Sedemikian sepakatnya kita akan pandangan Yuni tentang pendidikan, tak berarti kasus pernikahan usia anak serta-merta berkurang.
Sebegitu bencinya kita kepada web series Layangan Putus, pada kenyataannya kasus perselingkuhan di sekitar kita sudah overload. Beberapa komentar di twitter untuk tagar series tersebut menyatakan, sebagai perempuan mereka menjadi makin insekyur dengan kehadiran lelaki, makin tak yakin untuk menikah atau malah ada yang mengaku mereka sudah merasakan penderitaan sebagai korban tak langsung dari perselingkuhan tersebut.
Drama sejenis Layangan Putus, besutan Korea dengan ide serupa dalam series World of Married, Penthouse, Mine, Love feat Marriage and Divorce, Reflection of You bahkan yang terbaru Show Window: The Queen’s House mungkin saja memuakkan kita, tetapi sekaligus menjadi media katarsis ketika sebagai perempuan hendak memaki sebuah situasi, alih-alih itu penyataan ketidaksetujuan kita terhadap apa yang terjadi.
Seperti Penthouse misalnya, atas rikues penonton series ini (terutama dari Indonesia, sebagai salah satu populasi penikmat drama Korea terbanyak) akhirnya dibuat sampai season 3. Meski tak menonton, saya berusaha memahami bagaimana penonton berharap ‘kematian’ atau pembalasan dendam yang setimpal bisa menjadi closure dari series itu.
Realita kehidupan sebagai perempuan pada akhirnya membentuk karakter kita sebagai penikmat drama korea.
Di saat marah terhadap keadaan, tayangan yang membuat emosi, ‘menarik’ kita sebagai pelaku untuk melampiaskannya.
Seperti istilah dalam Psikologi, Narrative Transportation.
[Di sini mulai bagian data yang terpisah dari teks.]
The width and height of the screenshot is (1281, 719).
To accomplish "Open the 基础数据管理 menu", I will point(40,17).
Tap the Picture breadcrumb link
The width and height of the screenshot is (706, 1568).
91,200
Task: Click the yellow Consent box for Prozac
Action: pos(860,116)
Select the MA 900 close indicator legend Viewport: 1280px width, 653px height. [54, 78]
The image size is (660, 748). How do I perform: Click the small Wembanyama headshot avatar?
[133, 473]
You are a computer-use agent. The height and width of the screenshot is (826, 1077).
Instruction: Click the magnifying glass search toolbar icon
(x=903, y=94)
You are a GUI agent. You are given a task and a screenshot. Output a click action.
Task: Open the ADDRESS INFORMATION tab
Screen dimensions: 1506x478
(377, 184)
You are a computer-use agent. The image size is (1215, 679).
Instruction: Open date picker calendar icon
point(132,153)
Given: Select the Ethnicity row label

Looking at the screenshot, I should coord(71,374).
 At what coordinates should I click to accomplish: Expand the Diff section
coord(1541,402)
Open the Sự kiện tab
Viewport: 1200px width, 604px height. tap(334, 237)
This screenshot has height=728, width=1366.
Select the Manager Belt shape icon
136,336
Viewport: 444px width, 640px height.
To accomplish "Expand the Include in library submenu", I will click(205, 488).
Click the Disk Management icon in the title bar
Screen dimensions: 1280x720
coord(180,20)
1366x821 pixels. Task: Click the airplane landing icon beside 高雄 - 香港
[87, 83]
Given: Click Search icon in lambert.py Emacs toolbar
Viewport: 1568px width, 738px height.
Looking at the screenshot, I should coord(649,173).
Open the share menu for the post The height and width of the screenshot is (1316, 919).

Saat menikmati cerita, pembaca atau penonton kemudian merasa seolah-olah mereka adalah bagian dari kelompok tersebut, meski nyatanya tidak terkait sama sekali dengan hal itu, belum tentu suka bahkan berusaha menolak menjadi bagian daripadanya.
Meski demikian, narrative transportation juga memiliki sisi lain. Beberapa kejadian kriminal dilaporkan terinspirasi dari tayangan sebuah film atau cerita.
Banyak penjahat yang meniru cara karakter antagonis melakukan aksinya. Mereka merasa mendapat ide baru untuk melakukan hal buruk, yang mungkin tak terpikirkan sebelumnya.
Ketika kita belum ‘selesai’ akan suatu masalah , tanpa sengaja berharap series yang kita tonton ikut memberi jawaban atas masalah tersebut.
Sewaktu kita dalam tahap berproses berdamai dengan diri sendiri, drama yang banyak memberi adegan refleksi dan pembelajaran, tentu menjadi teman yang asyik untuk terus becermin dan memperbaiki diri.
Tahapan-tahapan sebagai penikmat tayangan drama korea itu memang sangat personal dan tidak memaksa.
Bisa saja mengelak dan bilang, “Ah saya nonton cuma buat hiburan saat rebahan dan nggak bisa kemana-mana. Nggak akan terpengaruh.” Atau, “Itu ‘kan cuma film. Nggak nyata!”
Meski mengelak, saya mengakui sungguh hebat posisi pencerita ya, sehingga bisa ‘membentuk’ pemikiran orang lain sesuai jalan pikirannya.
Apakah saya dan juga Anda termasuk yang “dibentuk” oleh ide dan jalan cerita dari series-series itu?
Atau kita merasa terwakili dan mengungkapkan perasaan kita sesungguhnya yang sekian lama sudah di’tekan’?